2020-06-30
The unfortunate limitation in ZFS filesystem quotas and refquota
When ZFS was new, the only option it had for filesystems quotas was
the quota
property, which I had an issue with
and which caused us practical problems in our first generation
of ZFS fileservers because it covered the space
used by snapshots as well as the regular user accessible filesystem.
Later ZFS introduced the refquota
property, which did not have
that problem but in exchange doesn't apply to any descendant datasets
(regardless of whether they're snapshots or regular filesystems).

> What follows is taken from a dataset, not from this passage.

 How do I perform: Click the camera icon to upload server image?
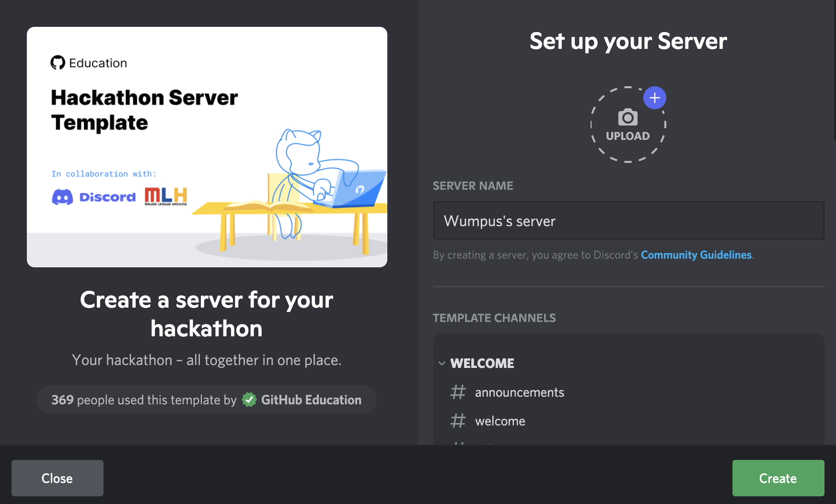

At one level this issue with refquota
is fine, because we put
quotas on filesystems to limit their maximum size to what our backup
system can comfortably handle. At another level, this issue impacts
how we operate.
All of this stems from a fundamental lack in ZFS quotas, which is
ZFS's general quota system doesn't let you limit space used only
by unprivileged operations. Writing into a filesystem is a normal
everyday thing that doesn't require any special administrative
privileges, while making ZFS snapshots (and clones) requires special
administrative privileges (either from being root
or from having
had them specifically delegated to you). But you can't tell them
apart in a hierarchy, because ZFS only you offers the binary choice
of ignoring all space used by descendants (regardless of how it
occurs) or ignoring none of it, sweeping up specially privileged
operations like creating snapshots with ordinary activities like
writing files.
This limitation affects our pool space limits, because we use them
for two different purposes; restricting people to only the space
that they've purchased and insuring
that pools always have a safety margin of space.
Since pools contain many filesystems,
we must limit their total space usage using the quota
property.
But that means that any snapshots we make for administrative purposes
consume space that's been purchased, and if we make too many of
them we'll run the pool out of space for completely artificial
reasons. It would be better to be able to have two quotas, one for
the space that the group has purchased (which would limit only
regular filesystem activity) and one for our pool safety margin
(which would limit snapshots too).
(This wouldn't completely solve the problem, though, since snapshots still consume space and if we made too many of them we'd run a pool that should have free space out of even its safety margin. But it would sometimes make things easier.)
PS: I thought this had more of an impact on our operations and the features we can reasonable offer to people, but the more I think about it the more it doesn't. Partly this is because we don't make much use of snapshots, though, for various reasons that sort of boil down to 'the natural state of disks is usually full'. But that's for another entry.